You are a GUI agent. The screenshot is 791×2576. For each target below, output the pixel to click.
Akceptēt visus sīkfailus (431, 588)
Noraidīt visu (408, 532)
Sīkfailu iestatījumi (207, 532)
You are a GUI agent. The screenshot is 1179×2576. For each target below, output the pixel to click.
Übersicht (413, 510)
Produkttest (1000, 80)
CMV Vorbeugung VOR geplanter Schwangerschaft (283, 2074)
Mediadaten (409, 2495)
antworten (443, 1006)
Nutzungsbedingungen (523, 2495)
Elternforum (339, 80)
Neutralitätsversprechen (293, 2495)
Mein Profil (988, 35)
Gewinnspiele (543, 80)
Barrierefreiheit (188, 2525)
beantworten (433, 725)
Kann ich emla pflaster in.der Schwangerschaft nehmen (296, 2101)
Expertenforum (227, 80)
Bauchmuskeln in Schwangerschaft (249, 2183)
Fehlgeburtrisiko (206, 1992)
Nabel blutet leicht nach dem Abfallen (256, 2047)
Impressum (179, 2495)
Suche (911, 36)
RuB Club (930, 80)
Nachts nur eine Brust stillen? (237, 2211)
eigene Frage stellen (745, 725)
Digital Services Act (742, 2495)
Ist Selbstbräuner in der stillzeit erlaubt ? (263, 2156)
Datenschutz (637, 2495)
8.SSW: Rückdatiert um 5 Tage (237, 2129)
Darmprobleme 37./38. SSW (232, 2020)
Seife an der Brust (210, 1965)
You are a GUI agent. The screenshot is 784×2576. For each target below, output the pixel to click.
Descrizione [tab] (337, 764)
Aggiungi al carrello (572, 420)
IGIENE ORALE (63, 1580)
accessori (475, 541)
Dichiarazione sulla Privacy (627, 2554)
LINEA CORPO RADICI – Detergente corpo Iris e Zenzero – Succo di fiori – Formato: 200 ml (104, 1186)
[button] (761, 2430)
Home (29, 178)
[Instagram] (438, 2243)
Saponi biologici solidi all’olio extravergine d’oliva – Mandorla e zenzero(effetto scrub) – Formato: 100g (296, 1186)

○ ○ ○ ○

In full and without error, transcribe the listing.

■ **Response to this exercise**
You are a GUI agent. The screenshot is 791×2576. For each target below, output the pixel to click.
Akceptēt visus sīkfailus (431, 588)
Noraidīt visu (408, 532)
Sīkfailu iestatījumi (207, 532)
You are a GUI agent. The screenshot is 1179×2576. For each target below, output the pixel to click.
Übersicht (413, 510)
Produkttest (1000, 80)
CMV Vorbeugung VOR geplanter Schwangerschaft (283, 2074)
Mediadaten (409, 2495)
antworten (443, 1006)
Nutzungsbedingungen (523, 2495)
Elternforum (339, 80)
Neutralitätsversprechen (293, 2495)
Mein Profil (988, 35)
Gewinnspiele (543, 80)
Barrierefreiheit (188, 2525)
beantworten (433, 725)
Kann ich emla pflaster in.der Schwangerschaft nehmen (296, 2101)
Expertenforum (227, 80)
Bauchmuskeln in Schwangerschaft (249, 2183)
Fehlgeburtrisiko (206, 1992)
Nabel blutet leicht nach dem Abfallen (256, 2047)
Impressum (179, 2495)
Suche (911, 36)
RuB Club (930, 80)
Nachts nur eine Brust stillen? (237, 2211)
eigene Frage stellen (745, 725)
Digital Services Act (742, 2495)
Ist Selbstbräuner in der stillzeit erlaubt ? (263, 2156)
Datenschutz (637, 2495)
8.SSW: Rückdatiert um 5 Tage (237, 2129)
Darmprobleme 37./38. SSW (232, 2020)
Seife an der Brust (210, 1965)
You are a GUI agent. The screenshot is 784×2576. For each target below, output the pixel to click.
Descrizione [tab] (337, 764)
Aggiungi al carrello (572, 420)
IGIENE ORALE (63, 1580)
accessori (475, 541)
Dichiarazione sulla Privacy (627, 2554)
LINEA CORPO RADICI – Detergente corpo Iris e Zenzero – Succo di fiori – Formato: 200 ml (104, 1186)
[button] (761, 2430)
Home (29, 178)
[Instagram] (438, 2243)
Saponi biologici solidi all’olio extravergine d’oliva – Mandorla e zenzero(effetto scrub) – Formato: 100g (296, 1186)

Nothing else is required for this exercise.